Category: Related Links

MD5 Crack: Does It Matter?

Wednesday, December 31, 2008 

Some very clever people have figured out how to create an exploitable real world MD5 hash collision.  It is interesting work and suggests that the value of an MD5 signature to verify a certificate is lower than intended.  In the end the work shows it is possible to spoof a web site in such a way that a browser’s normal security features for detecting false websites are defeated.  But does it really matter?

That presumption, that a CA would be meaningful in preventing phishing or redirection or whatever by uniquely identifying a site as belonging to the entity in question because the user trusts the domain name, is prima facia absurd.  Would you even think about going to www.bofa.com instead of www.bankofamerica.com or whatever?  I wouldn’t; most banks would buy every variation of their name including common misspellings (www.bnkofamerica.com?), so that a misspelling seems to work wouldn’t surprise me at all.  That a misspelling gets a cert thus means nothing either.

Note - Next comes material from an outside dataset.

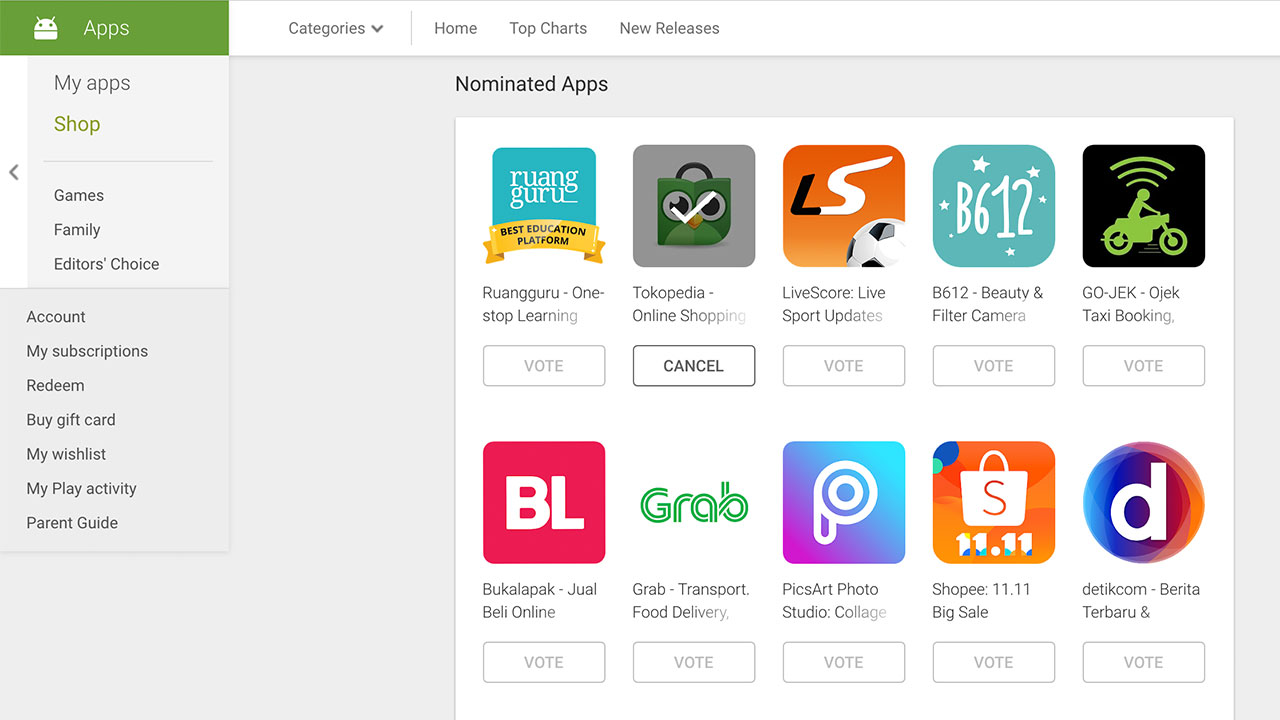Viewport: 1280px width, 720px height.
Task: Cancel the vote for Tokopedia
Action: 694,366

Uh Oh, something's wrong.  So what?
Further, what do you do when a cert fails, for example if the CA can’t be identified or the cert is expired or whatever?  Do you back out of the transaction and call the bank to find out what’s going on?  Do you think you could ever reach anyone at the bank who knew?  Send them an email? (which would probably go to the fake bank anyway).  I just accept the cert and move on.

Since CAs and certs are already a complete failure as a proof of identity mechanism, MD5 signature spoofing is also irrelevant for the vast majority of users.

HTTPS is useful for encrypting traffic.  It shouldn’t be used for anything else.  The whole signed CA/Cert thing is an impediment to this useful function for a useless feature that is merely cryptographically entertaining.  Google’s and various browser mechanisms to identify malicious sites are far more effective, although a few users are likely to get scammed before the fraud is identified.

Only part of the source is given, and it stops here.